Unless you ask otherwise, we credit good-faith reporters in the published advisory. OpenMed does not operate a paid bug bounty. Extortion, ransom demands, or threats to disclose for payment forfeit safe-harbor protection and will be reported to the relevant authorities. Automated, duplicate, or no-proof-of-concept reports may be closed without full triage.
We support good-faith security research.
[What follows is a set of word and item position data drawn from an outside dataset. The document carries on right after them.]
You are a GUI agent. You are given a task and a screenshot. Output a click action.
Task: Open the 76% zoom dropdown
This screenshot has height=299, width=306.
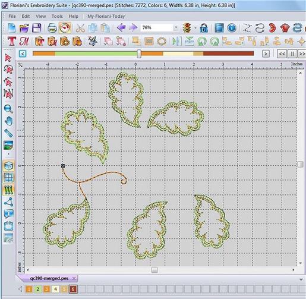pos(175,27)
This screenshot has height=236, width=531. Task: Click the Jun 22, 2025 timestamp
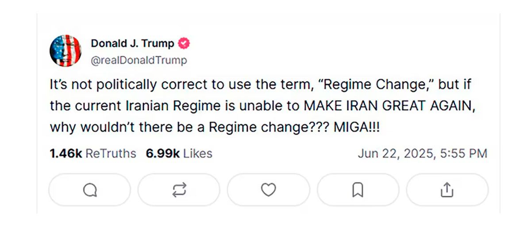(x=422, y=154)
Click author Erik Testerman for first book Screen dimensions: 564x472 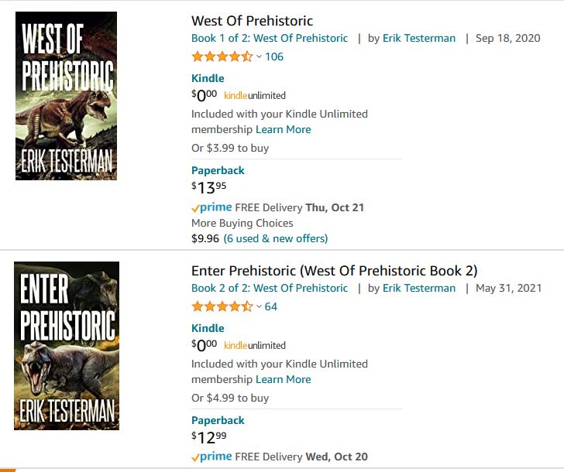(419, 38)
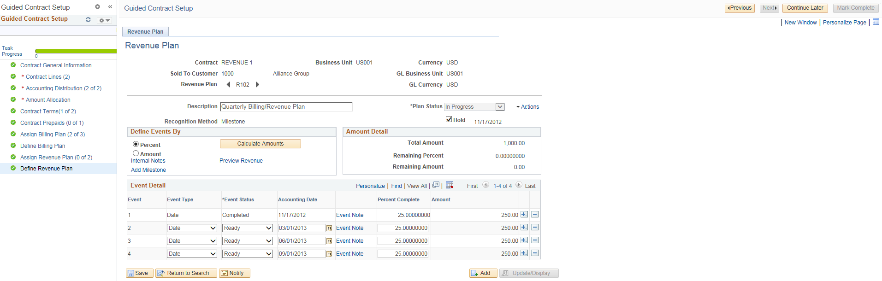882x281 pixels.
Task: Add a row after event 2
Action: pos(524,228)
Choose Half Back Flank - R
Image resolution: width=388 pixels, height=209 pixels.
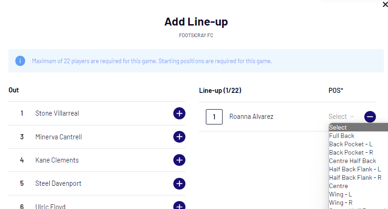tap(355, 177)
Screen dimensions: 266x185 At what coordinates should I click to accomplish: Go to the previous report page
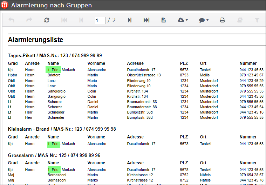[x=81, y=20]
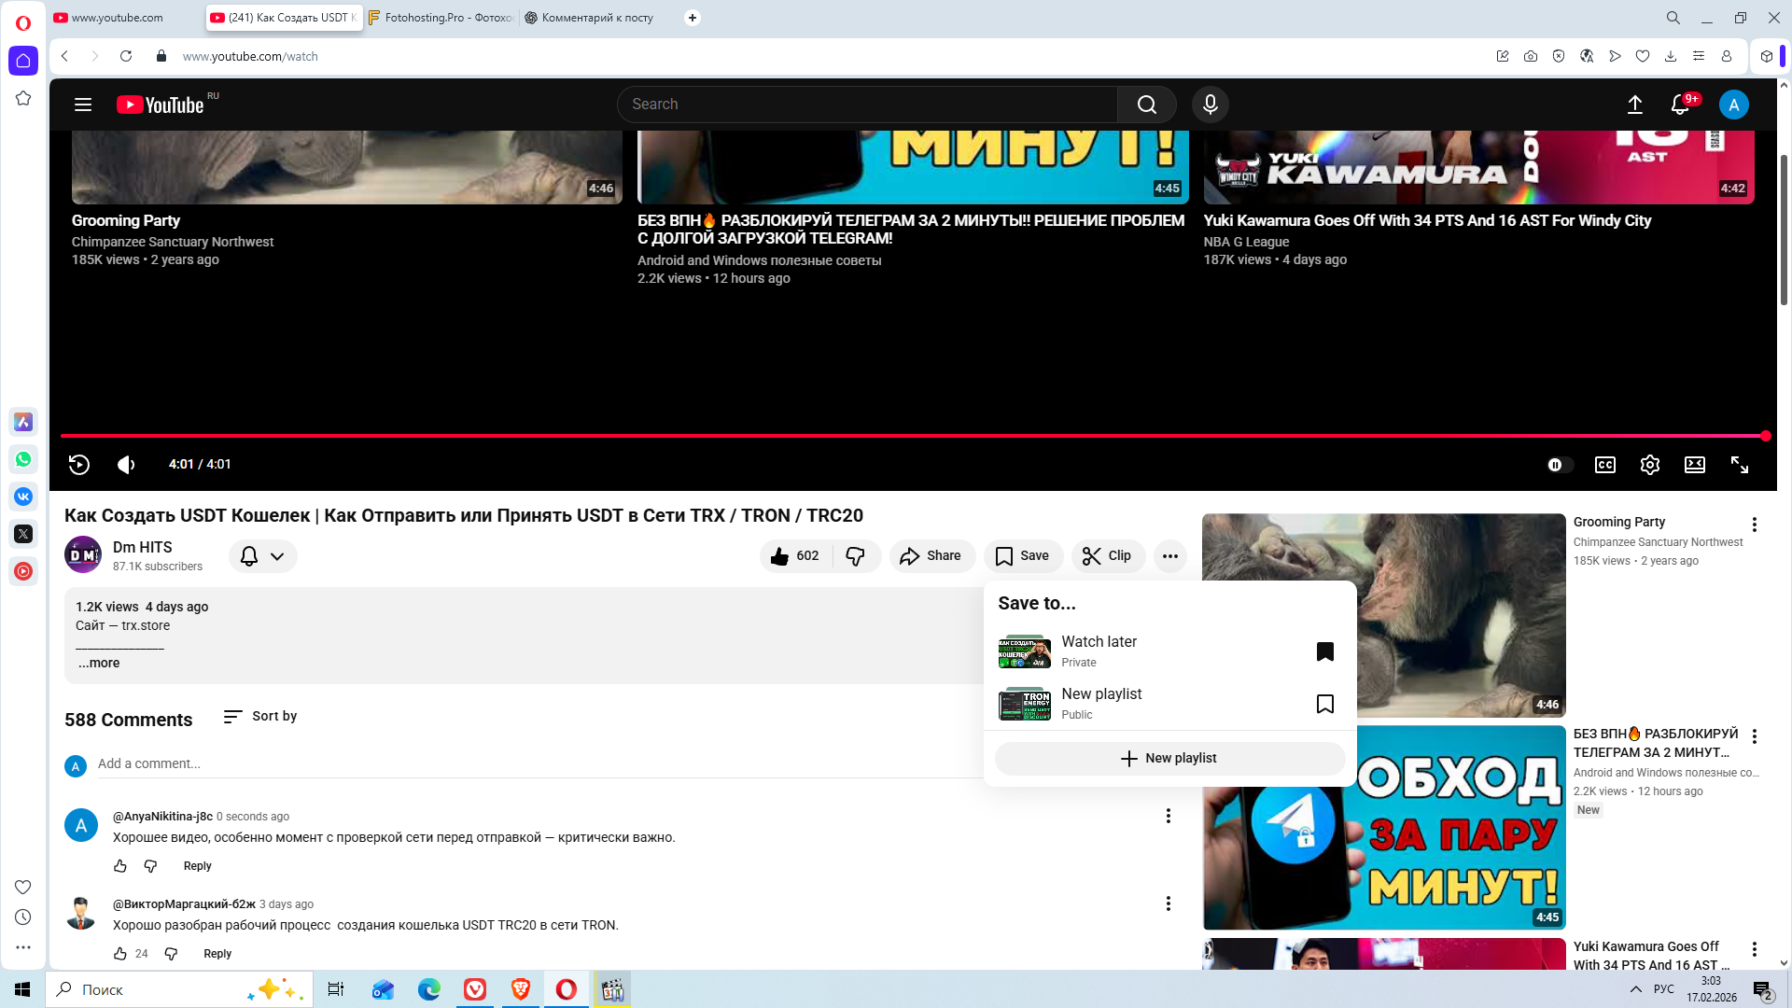Viewport: 1792px width, 1008px height.
Task: Uncheck the Watch later bookmark
Action: pos(1324,651)
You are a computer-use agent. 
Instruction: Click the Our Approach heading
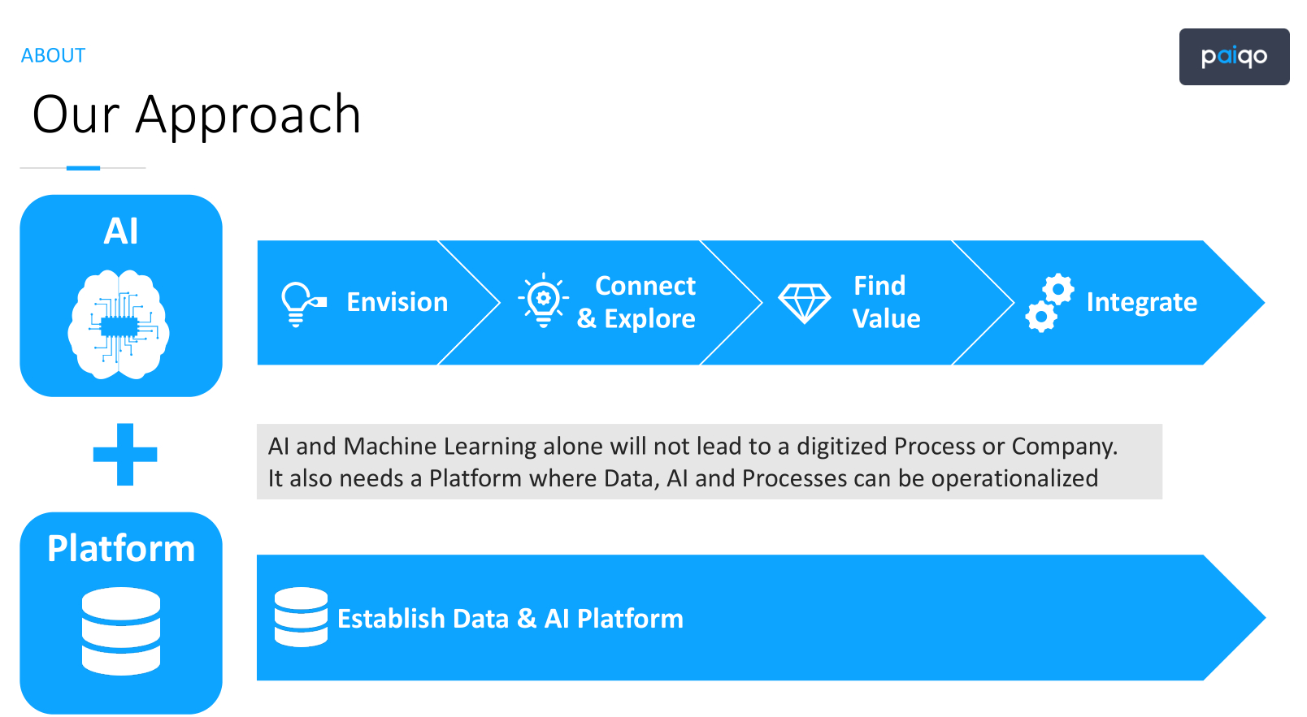click(x=197, y=114)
If you make a good-faith effort to follow this policy, we will not pursue or support legal action against you for your research, and we will work with you to understand and resolve the issue quickly.
Good faith means: you only test the OpenMed software (the library, CLI, and source in this repository) using data you are authorized to use; you do not access, exfiltrate, or expose real PHI/PII; you avoid privacy violations and service disruption; and you give us reasonable time to remediate — per the disclosure timeline under Response targets above — before any public disclosure.
To the extent permitted by law, we consider good-faith research conducted under this policy to be authorized access — including authorized circumvention of technical measures for research purposes — and if a third party brings action against you for such research, we will make clear that it was authorized. This safe harbor covers the software in this repository only, not third-party or hosted services; it does not bind third parties and does not waive rights against bad-faith conduct.
Thank you for helping keep OpenMed and the people whose data it protects safe.